In MongoDB, a sharded cluster consists of several:

  • shards
  • routers
  • config server replica sets

A shard is a replica set that contains a subset of a sharded collection (also known as chunks). A replica set consists of one or more mongod nodes that all maintain the same data set.

Replica sets provide high availability. Sharding allows us to partition the data across multiple replica sets and, as a result, boost the database resources.

The router (or mongos)acts as a query router for client applications, handling both read and write operations. The router caches the metadata from the config server in order to properly route requests to the relevant shard or shards.

The config servers store all the metadata for a sharded cluster. The metadata include state and organization for all data and components within the sharded cluster.

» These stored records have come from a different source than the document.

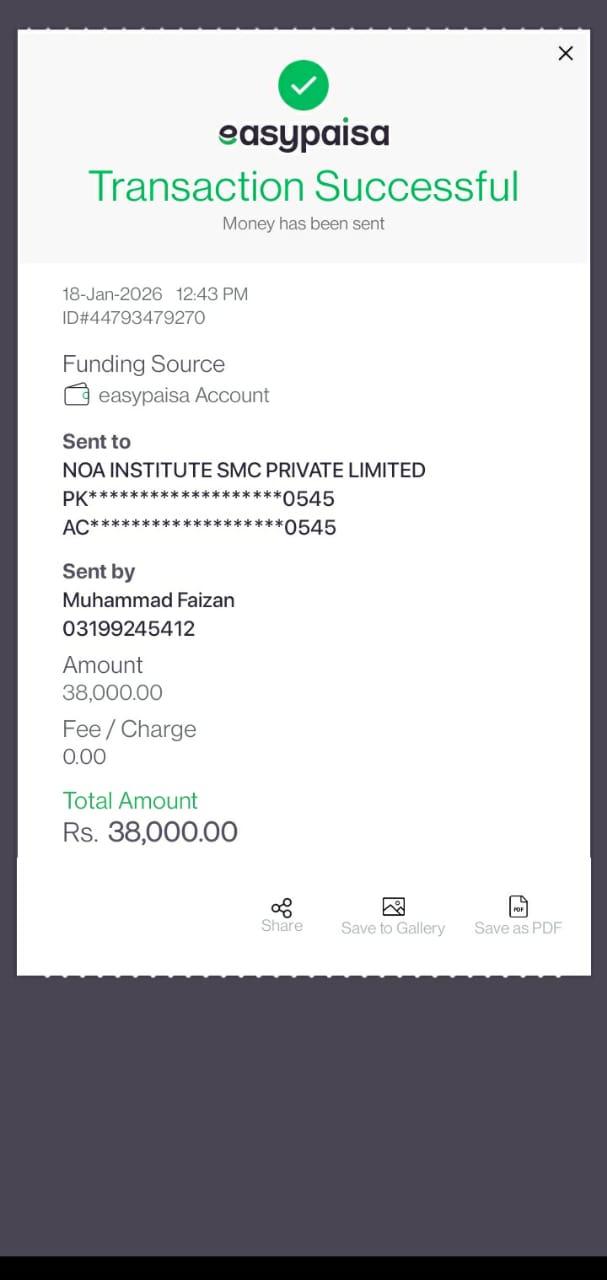The height and width of the screenshot is (1280, 607).
Task: Tap the easypaisa logo
Action: [x=303, y=135]
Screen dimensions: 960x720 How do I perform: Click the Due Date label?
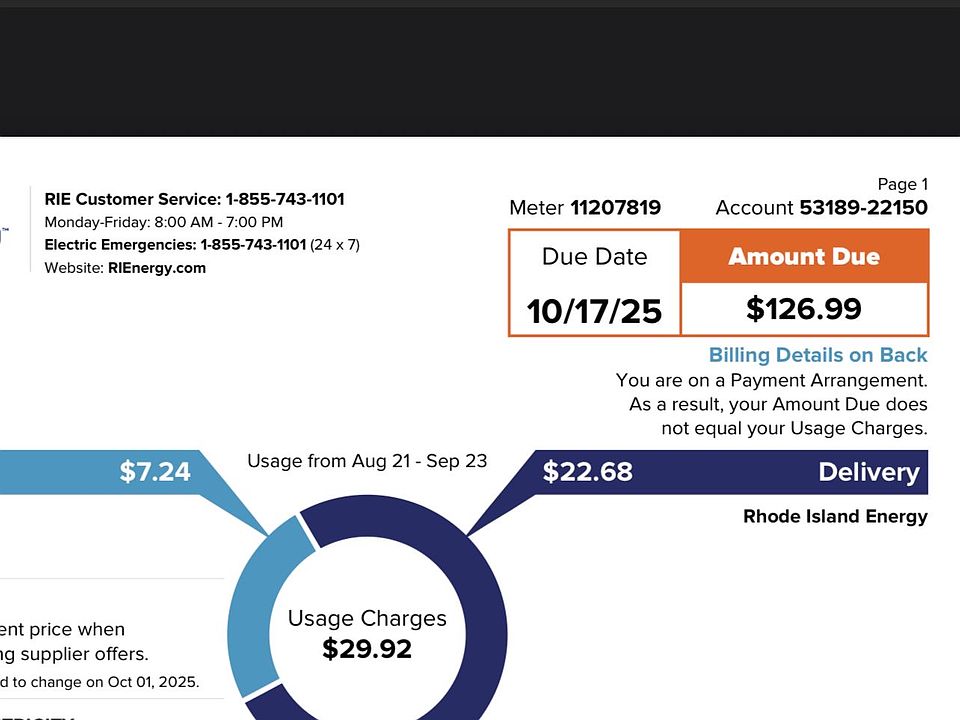point(594,257)
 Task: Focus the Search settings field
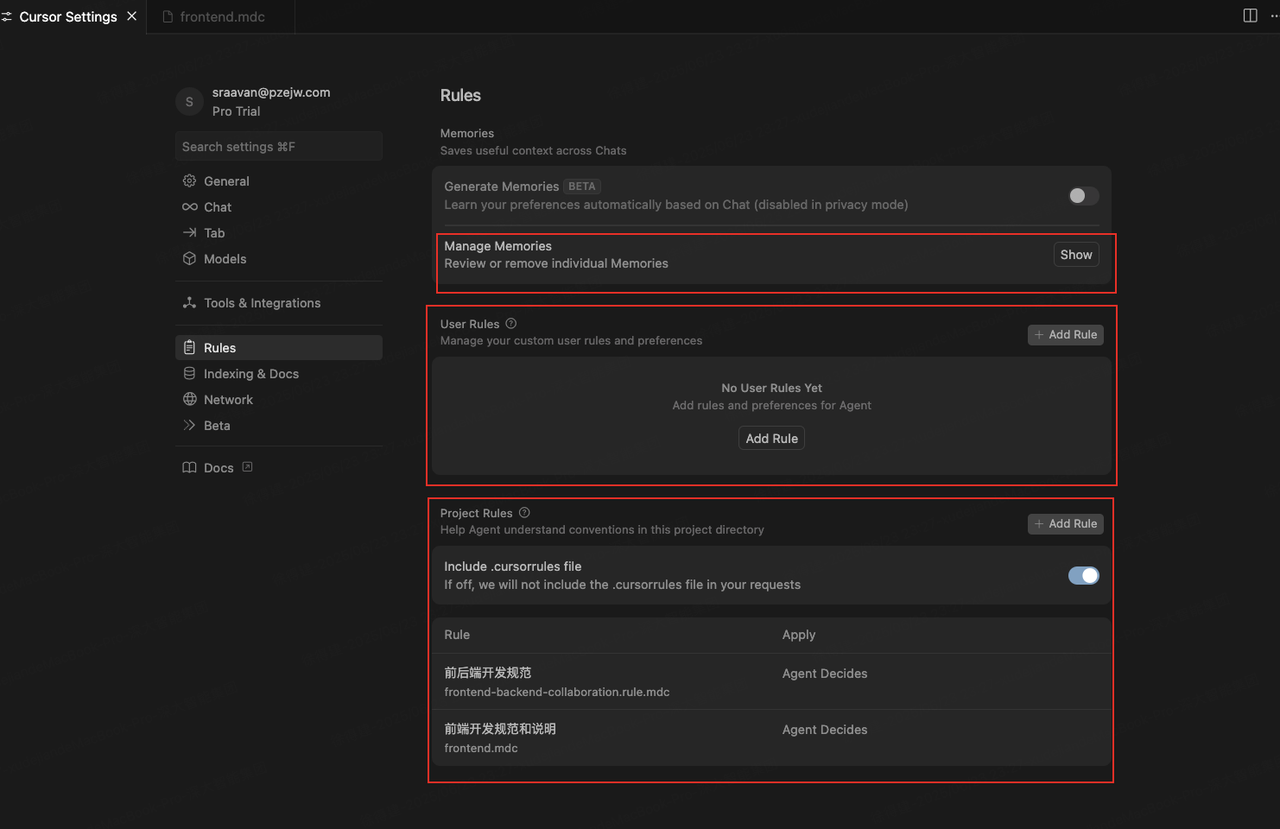tap(279, 146)
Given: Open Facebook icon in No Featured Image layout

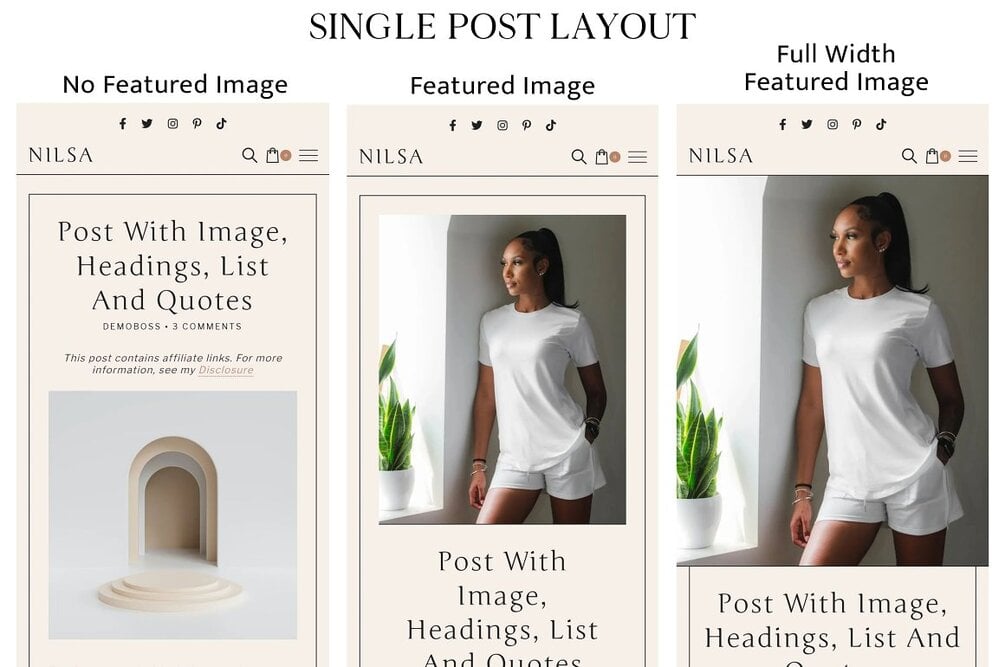Looking at the screenshot, I should (x=122, y=124).
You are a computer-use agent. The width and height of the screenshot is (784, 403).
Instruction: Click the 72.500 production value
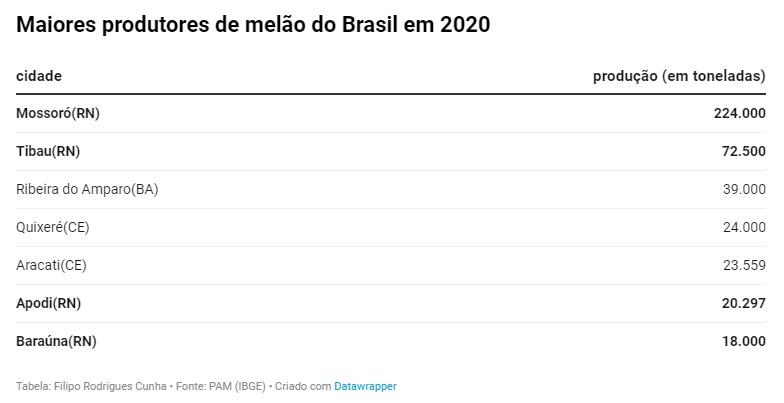(x=743, y=151)
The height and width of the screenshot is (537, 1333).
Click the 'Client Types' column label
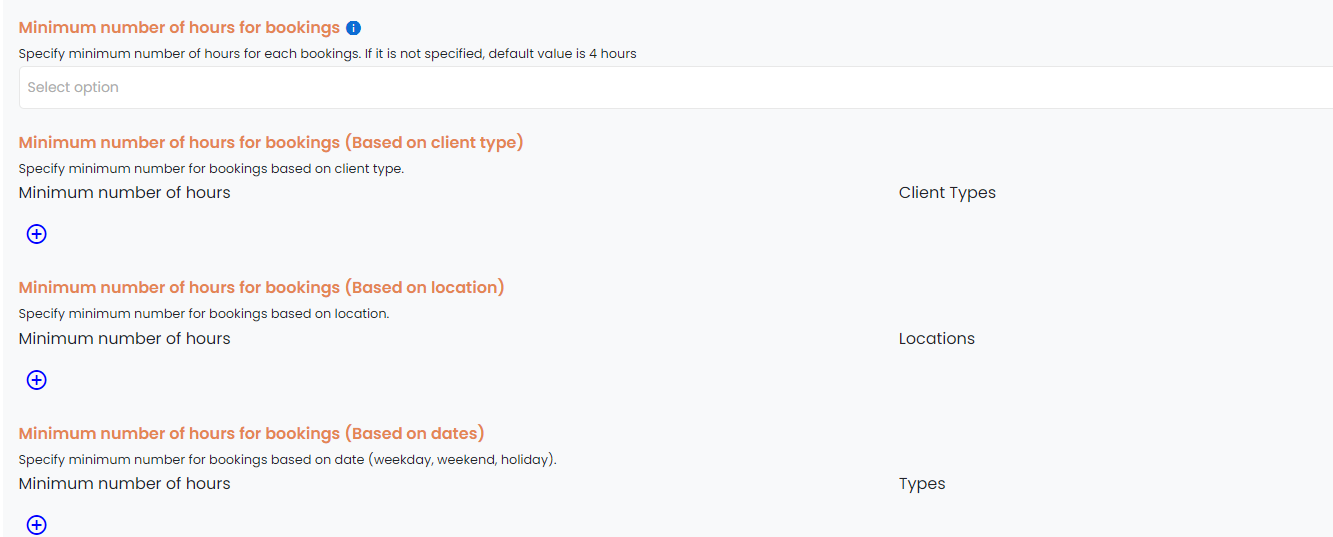tap(947, 193)
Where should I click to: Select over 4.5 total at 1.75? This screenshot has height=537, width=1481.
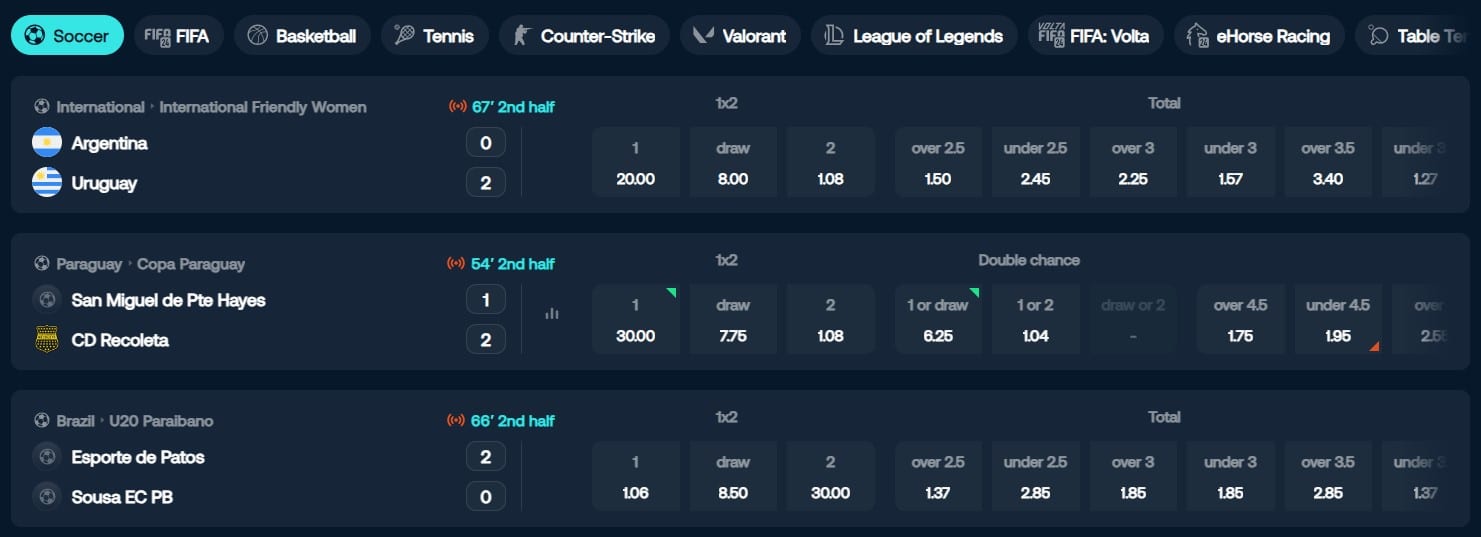coord(1240,320)
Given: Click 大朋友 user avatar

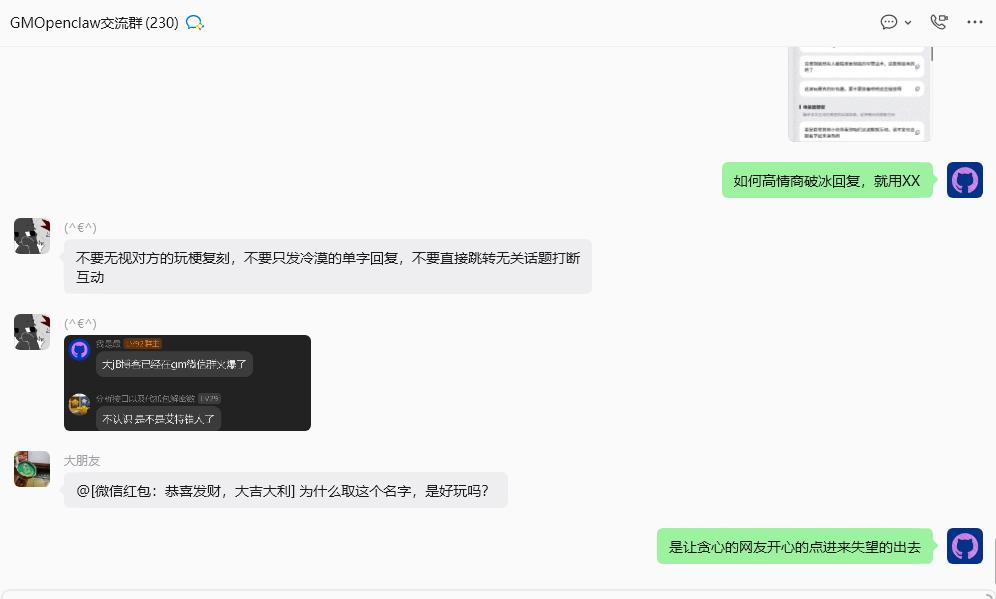Looking at the screenshot, I should [32, 469].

In its simplest configuration with a single shard, a sharded cluster might look like this:


sharded mongodb cluster in a testing environment



This deployment isn’t production-ready, but it works for a test environment. In production environments, we strongly recommend an implementation with multiple shards/mongos routers:


sharded mongodb cluster in a production environment


What are the Benefits of Sharding?

Sharding allows you to scale your database to handle increased loads to a nearly unlimited degree. It does this by increasing read/write throughput, storage capacity, and high availability. Let’s look at each of those in a little more detail:

  • Increased read/write throughput: By distributing the data set across multiple shards, both read and write operation capacity are increased as long as those operations are confined to a single shard. This depends heavily on how you configure the shard key for each sharded collection.

  • Increased storage capacity: Similarly, by increasing the number of shards, you can also increase overall total storage capacity. This allows near-infinite scalability.

  • High availability: Since each shard is a replica set, every piece of data is replicated. Since the data is distributed, even if an entire shard becomes unavailable, the database as a whole still remains partially functional for reads and writes from the remaining shards.


Shard Keys and Chunks

Shard Keys

Sharding a collection requires the user to decide on the distribution strategy of the collection content across the available shards. MongoDB uses the shard key to distribute the collection’s documents across shards by assigning a range of values to a shard.

Shard keys are based on fields inside each document. The values in those fields will decide on which shard the document will reside, according to the shard ranges and amount of chunks. This data is stored and kept in the config server replica set.

shard keys in chunks in mongodb

Each shard key will require an index or auto-build one, as part of the sharding command, if the collection is empty and the required index is missing.

The shard key has a direct impact on the cluster’s performance and can lead to bottlenecks for your application access patterns. Use the following documentation to choose the best shard key for you.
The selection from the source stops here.